Matt Reifschneider’s review published on Letterboxd:
It's not very often the hero of an Italian film, one of a pulpy genre nonetheless, is completely disinterested in women and slays his enemies with a tiny gun while playing a soft melody from his pocket watch. This is where this first Sartana film is vastly interesting. Part of the film has no real interest in deviating from the core elements of the highly popular spaghetti western. The narrative is rather predictable, obviously pulling on the success of a similar plot and "tough guy" wandering gunman that made Leone's early films so successful. It's a dusty, corrupt town. Two sides of evil gangs. One anti-hero with a mysterious agenda. Even the performance of Gianni Garko as the titular character is fairly straight forward. He seems to have a sly sense of humor and some impeccable style, but he's not much for words and all about how to enter a room. It's a well made film, but the script leaves a lot of depth and freshness to be desired.

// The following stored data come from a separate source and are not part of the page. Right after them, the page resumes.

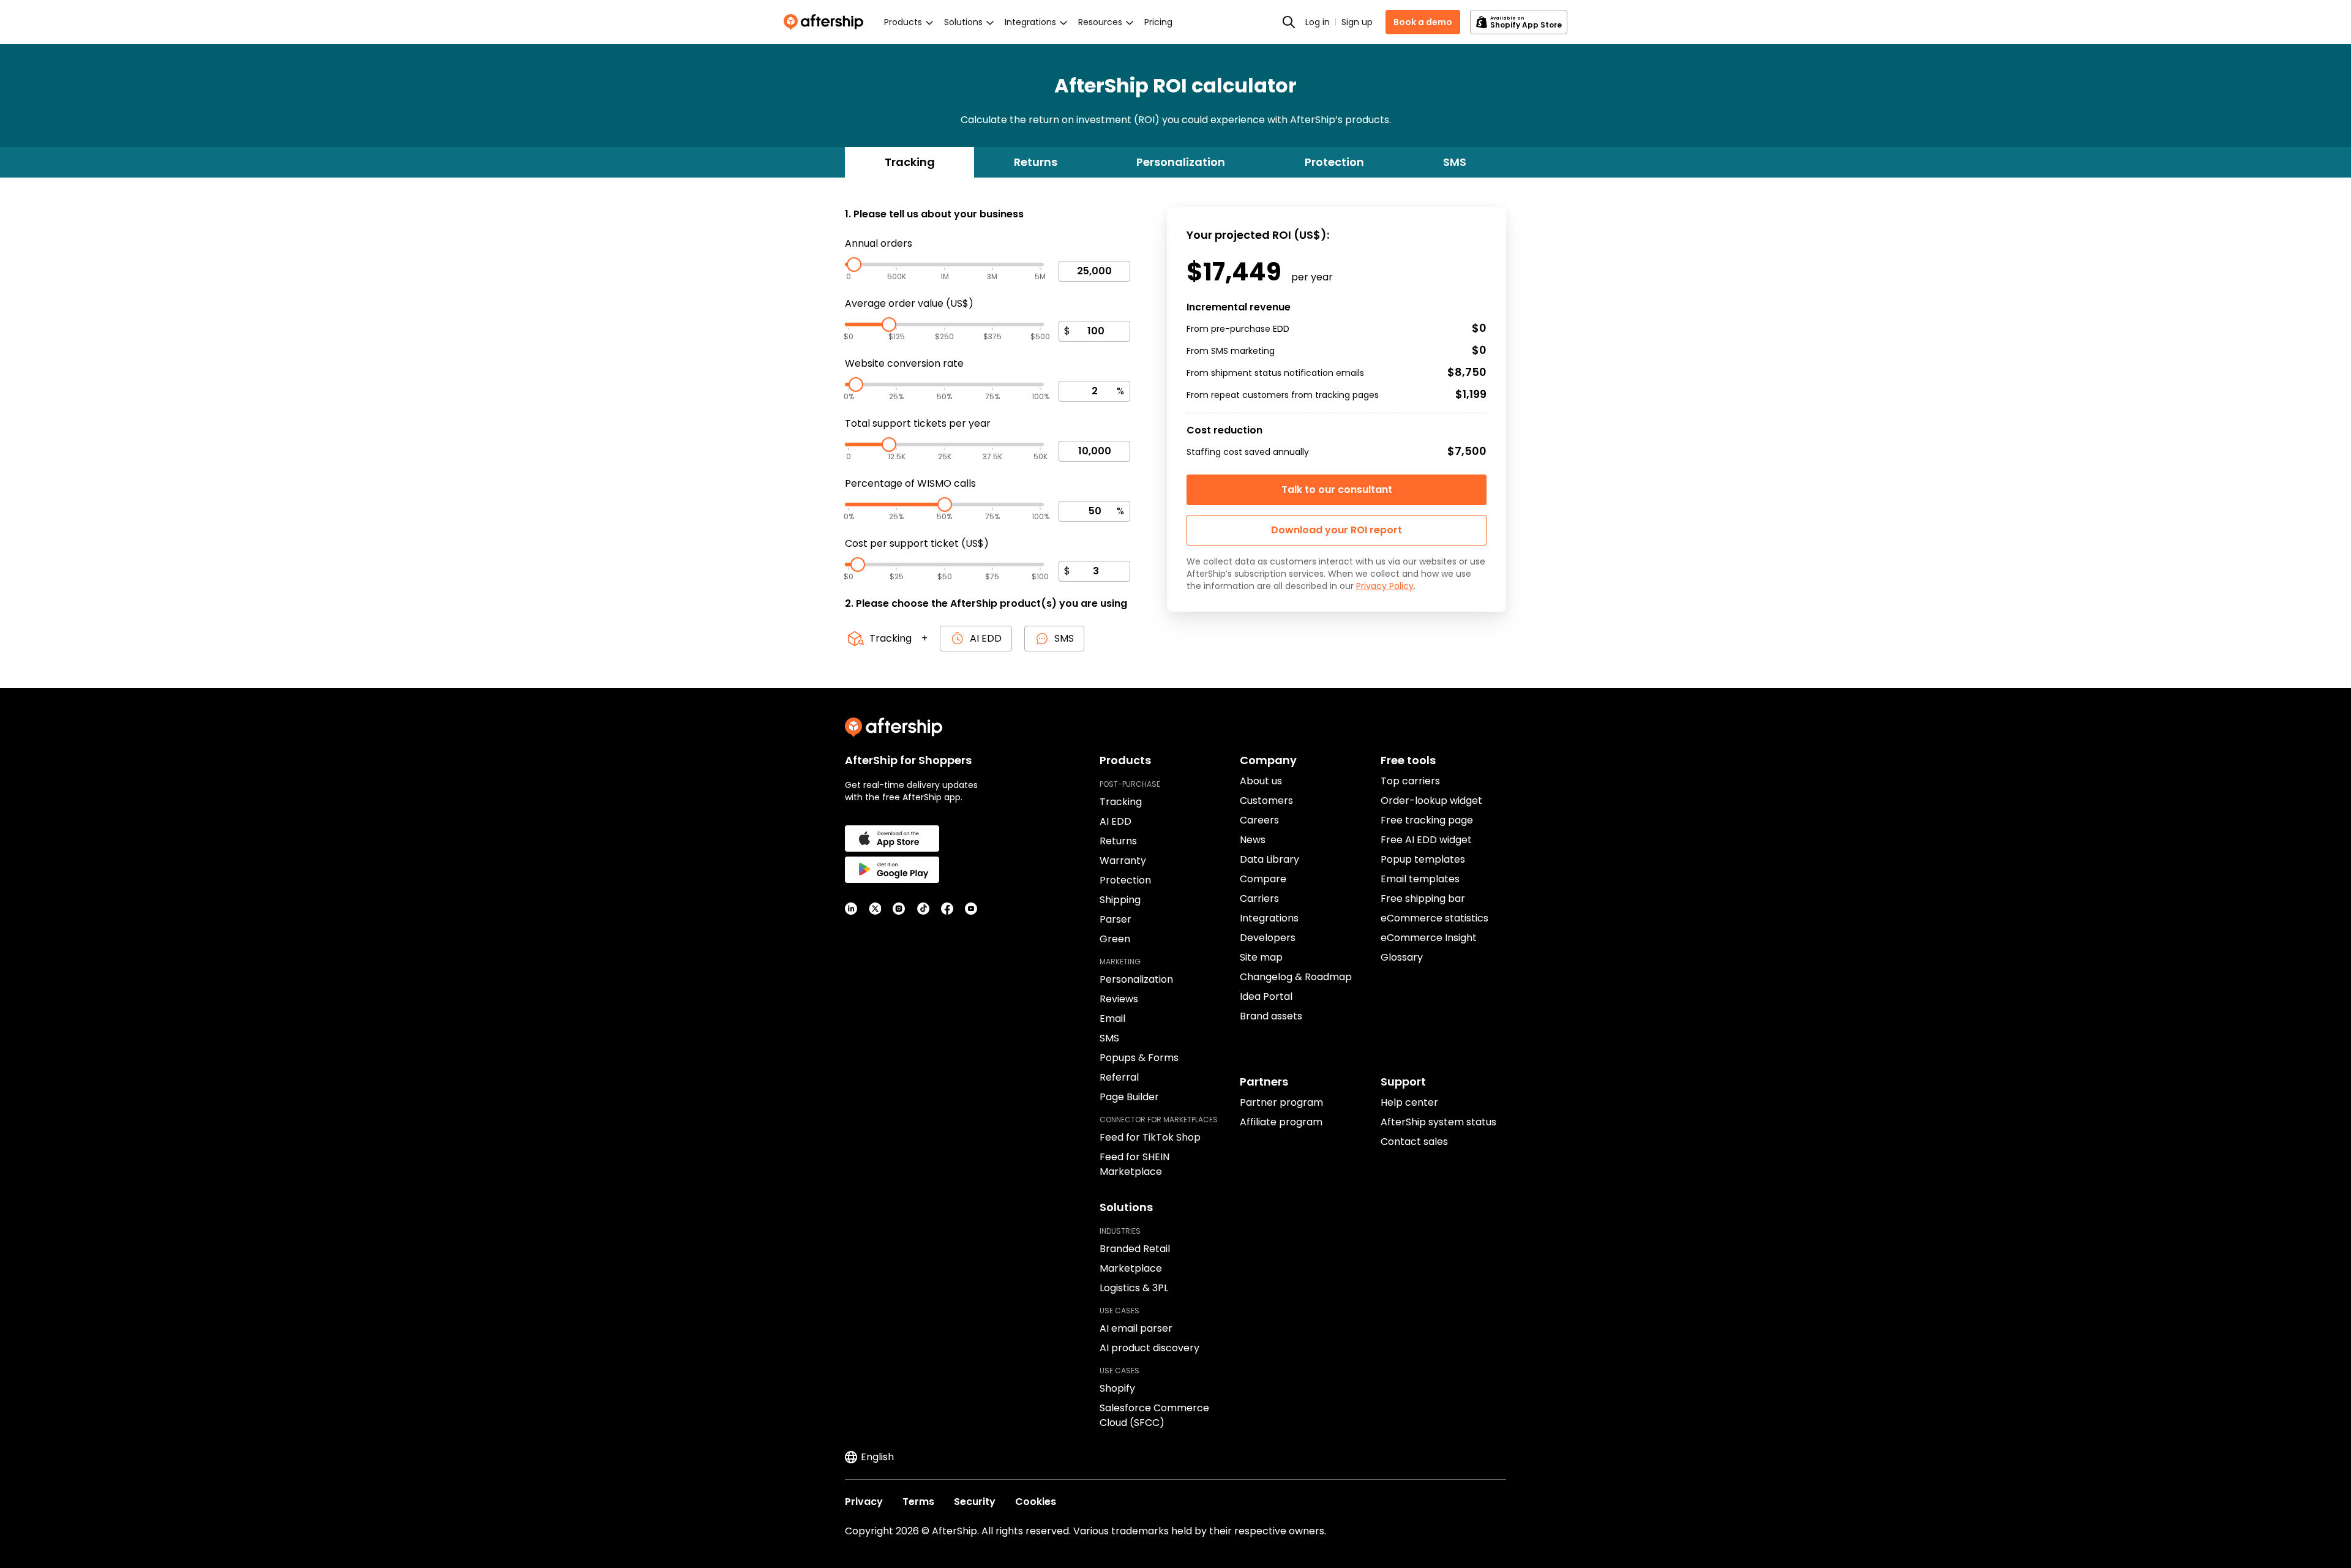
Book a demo (1422, 22)
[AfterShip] (826, 22)
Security (975, 1502)
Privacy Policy (1385, 586)
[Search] (1289, 22)
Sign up (1357, 22)
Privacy (864, 1502)
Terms (918, 1502)
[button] (1337, 530)
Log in (1317, 22)
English (877, 1457)
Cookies (1035, 1502)
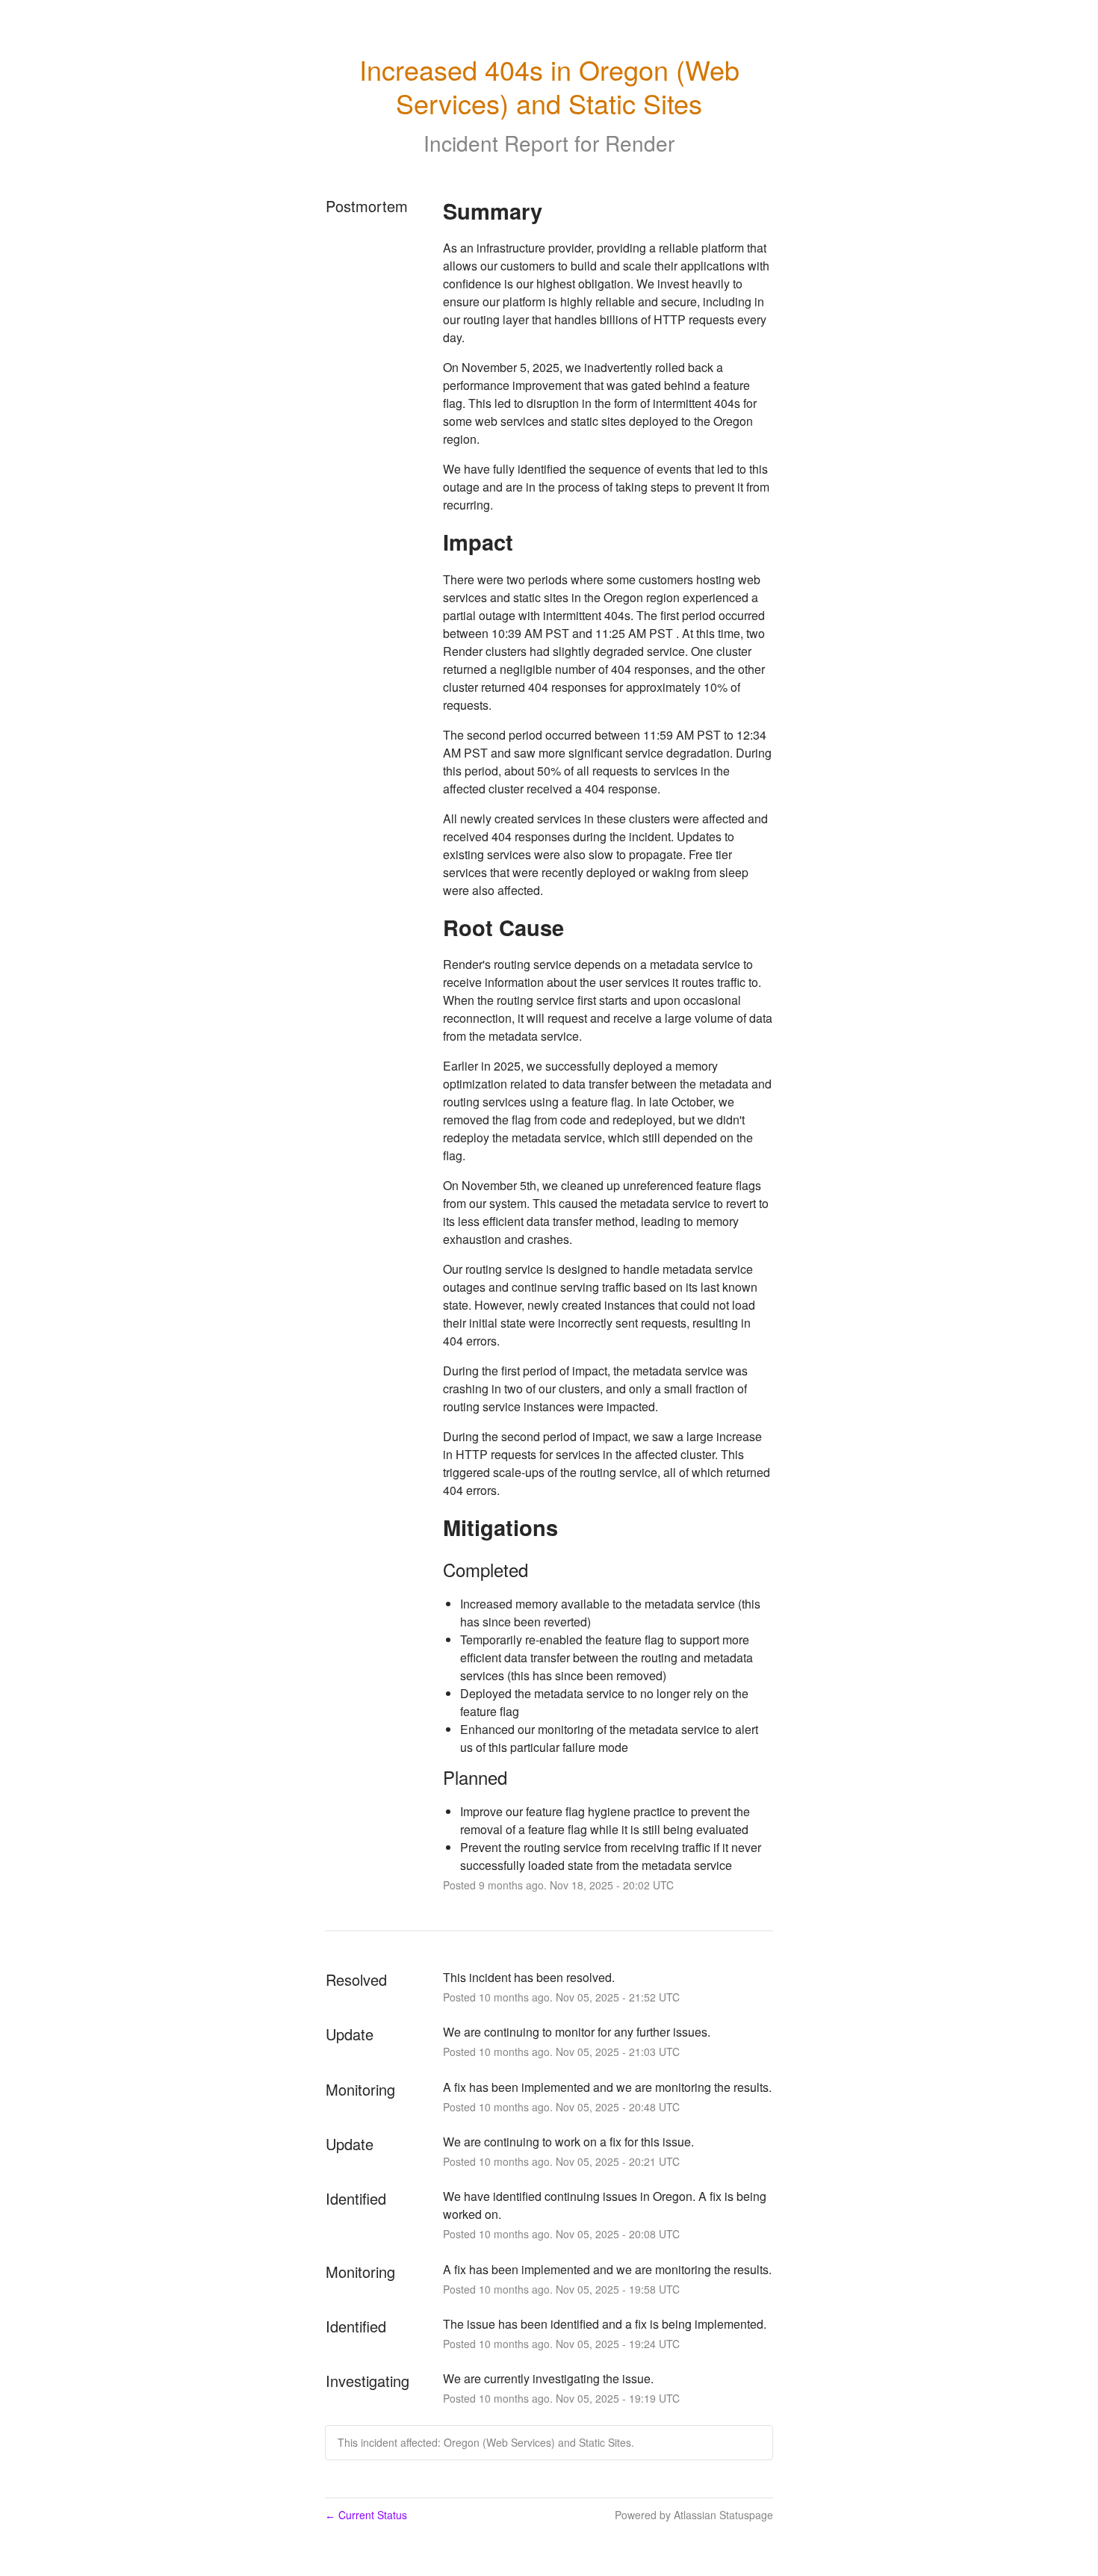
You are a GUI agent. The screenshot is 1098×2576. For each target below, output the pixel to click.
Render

On the other hand, there are some really clever executions and details to the film that set it apart from its peers. The action is crisp and entertaining, the characters are wild caricatures (including a great and unhinged performance from Klaus Kinski), and the film pops with some great dialogue and slick visual style. The film builds a fascinating mythos around Sartana with his strange small, four bullet carrying gun and his penchant for gimmicky traps. A sequence in a hotel room with a rope and a chair might be one of the highlights of that last point. It got a hearty laugh out of me. Director Gianfranco Parolini embraces the quirks of the execution too which is hugely beneficial to it.
Now that Arrow Video has released the five main films of the franchise, I'm ecstatic to dig into the rest. If You Meet Sartana Pray for Your Death is an entertaining and quirky start to this franchise.